§ **EXERCISE DETAILS**:
Tally the lines in the data that follows that include the word "count", and report nothing but the total.

§ **INPUT DATA**:
BEGIN
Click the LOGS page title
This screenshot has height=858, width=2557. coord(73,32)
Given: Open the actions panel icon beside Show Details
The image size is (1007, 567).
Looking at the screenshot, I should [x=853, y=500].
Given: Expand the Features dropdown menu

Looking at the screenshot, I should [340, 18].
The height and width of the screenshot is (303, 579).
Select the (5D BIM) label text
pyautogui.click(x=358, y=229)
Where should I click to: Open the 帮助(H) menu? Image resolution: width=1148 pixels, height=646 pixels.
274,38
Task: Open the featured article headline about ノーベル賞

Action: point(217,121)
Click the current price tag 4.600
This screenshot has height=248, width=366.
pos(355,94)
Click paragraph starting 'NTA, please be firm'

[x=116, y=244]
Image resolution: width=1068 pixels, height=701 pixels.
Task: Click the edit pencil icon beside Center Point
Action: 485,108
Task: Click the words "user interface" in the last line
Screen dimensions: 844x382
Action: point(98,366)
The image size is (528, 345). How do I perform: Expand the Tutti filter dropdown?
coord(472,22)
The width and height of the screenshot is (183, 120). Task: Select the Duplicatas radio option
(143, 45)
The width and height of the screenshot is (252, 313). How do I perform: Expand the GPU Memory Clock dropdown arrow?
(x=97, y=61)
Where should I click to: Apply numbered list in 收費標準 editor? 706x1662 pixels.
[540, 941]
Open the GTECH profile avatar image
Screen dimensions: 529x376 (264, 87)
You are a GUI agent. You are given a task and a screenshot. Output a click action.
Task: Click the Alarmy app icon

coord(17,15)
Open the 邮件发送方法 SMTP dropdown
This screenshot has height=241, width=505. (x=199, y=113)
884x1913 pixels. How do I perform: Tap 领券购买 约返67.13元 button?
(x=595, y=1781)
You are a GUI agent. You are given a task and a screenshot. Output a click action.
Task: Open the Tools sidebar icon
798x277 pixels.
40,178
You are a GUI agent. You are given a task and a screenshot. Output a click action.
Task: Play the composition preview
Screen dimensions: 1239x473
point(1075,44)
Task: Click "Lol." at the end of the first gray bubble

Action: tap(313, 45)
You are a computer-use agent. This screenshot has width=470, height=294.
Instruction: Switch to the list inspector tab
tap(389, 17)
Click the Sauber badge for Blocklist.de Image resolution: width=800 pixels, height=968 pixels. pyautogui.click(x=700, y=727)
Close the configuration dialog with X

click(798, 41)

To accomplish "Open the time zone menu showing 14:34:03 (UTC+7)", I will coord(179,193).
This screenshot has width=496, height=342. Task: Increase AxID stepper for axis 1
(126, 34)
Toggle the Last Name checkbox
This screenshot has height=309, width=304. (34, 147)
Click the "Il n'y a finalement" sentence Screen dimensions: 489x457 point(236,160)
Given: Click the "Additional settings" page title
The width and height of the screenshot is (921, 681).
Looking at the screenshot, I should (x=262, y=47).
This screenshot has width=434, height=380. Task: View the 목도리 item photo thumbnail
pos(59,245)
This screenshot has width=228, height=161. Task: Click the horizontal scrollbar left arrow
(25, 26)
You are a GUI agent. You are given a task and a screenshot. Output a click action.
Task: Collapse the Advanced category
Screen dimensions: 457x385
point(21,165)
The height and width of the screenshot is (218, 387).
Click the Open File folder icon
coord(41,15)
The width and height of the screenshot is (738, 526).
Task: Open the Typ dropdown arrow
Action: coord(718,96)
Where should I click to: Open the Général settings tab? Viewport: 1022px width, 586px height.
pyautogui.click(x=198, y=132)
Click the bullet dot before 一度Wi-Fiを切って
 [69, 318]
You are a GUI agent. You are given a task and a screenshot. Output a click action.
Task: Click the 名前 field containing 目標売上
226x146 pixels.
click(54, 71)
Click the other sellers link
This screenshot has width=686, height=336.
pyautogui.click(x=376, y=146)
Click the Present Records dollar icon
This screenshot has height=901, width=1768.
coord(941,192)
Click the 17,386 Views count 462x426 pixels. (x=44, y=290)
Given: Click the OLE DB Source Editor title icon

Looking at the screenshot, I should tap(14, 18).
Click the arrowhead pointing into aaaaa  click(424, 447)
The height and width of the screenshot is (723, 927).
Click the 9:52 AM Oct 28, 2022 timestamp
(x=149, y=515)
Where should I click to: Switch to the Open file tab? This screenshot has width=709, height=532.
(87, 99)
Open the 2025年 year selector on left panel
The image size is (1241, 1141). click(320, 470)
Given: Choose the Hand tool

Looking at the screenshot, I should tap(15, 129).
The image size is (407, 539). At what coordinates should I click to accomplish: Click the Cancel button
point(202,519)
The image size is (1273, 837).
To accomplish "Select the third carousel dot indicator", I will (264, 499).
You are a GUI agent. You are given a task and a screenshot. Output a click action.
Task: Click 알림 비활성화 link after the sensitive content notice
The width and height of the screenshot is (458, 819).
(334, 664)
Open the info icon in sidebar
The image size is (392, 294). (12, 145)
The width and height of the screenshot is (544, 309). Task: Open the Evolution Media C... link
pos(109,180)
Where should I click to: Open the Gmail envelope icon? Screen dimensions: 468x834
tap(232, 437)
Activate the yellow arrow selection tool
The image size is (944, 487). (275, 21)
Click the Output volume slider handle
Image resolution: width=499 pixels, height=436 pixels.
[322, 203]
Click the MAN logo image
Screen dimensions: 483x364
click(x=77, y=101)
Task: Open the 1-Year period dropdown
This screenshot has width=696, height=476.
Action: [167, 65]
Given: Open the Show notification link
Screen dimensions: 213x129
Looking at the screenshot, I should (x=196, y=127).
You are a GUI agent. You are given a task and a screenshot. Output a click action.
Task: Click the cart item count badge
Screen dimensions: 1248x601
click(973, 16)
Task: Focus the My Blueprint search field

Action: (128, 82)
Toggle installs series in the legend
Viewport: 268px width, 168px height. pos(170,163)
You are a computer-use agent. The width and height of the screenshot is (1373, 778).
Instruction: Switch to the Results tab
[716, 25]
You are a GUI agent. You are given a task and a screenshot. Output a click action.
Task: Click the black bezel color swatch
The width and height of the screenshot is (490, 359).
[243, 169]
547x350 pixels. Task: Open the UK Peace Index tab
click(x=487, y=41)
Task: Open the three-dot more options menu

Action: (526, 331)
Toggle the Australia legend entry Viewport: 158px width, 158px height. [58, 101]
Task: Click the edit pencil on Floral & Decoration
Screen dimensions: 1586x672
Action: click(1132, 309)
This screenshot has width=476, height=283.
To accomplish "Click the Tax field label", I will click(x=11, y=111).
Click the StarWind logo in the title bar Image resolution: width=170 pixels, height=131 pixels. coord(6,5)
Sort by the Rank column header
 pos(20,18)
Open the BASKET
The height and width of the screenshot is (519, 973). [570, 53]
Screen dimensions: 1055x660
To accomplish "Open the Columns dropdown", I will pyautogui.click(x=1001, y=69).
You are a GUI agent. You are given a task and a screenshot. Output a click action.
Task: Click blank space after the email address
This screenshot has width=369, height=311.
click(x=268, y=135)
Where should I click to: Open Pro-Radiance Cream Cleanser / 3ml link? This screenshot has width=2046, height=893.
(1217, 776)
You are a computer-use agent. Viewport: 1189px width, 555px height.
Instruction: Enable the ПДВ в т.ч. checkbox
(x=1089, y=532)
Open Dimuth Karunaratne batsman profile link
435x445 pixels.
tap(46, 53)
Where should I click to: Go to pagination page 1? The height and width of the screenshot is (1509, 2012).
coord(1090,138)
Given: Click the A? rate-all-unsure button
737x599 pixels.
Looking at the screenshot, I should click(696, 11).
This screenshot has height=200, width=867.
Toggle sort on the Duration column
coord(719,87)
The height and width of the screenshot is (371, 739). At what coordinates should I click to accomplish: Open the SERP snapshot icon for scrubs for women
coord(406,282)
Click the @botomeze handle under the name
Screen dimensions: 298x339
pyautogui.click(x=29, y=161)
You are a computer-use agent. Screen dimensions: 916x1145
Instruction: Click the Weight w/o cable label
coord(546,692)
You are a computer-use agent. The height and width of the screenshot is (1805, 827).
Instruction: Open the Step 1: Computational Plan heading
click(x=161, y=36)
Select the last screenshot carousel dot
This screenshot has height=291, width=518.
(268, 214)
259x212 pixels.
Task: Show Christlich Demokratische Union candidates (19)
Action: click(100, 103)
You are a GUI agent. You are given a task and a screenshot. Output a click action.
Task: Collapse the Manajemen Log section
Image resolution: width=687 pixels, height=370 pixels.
END
§ **EXERCISE SOLUTION**:
2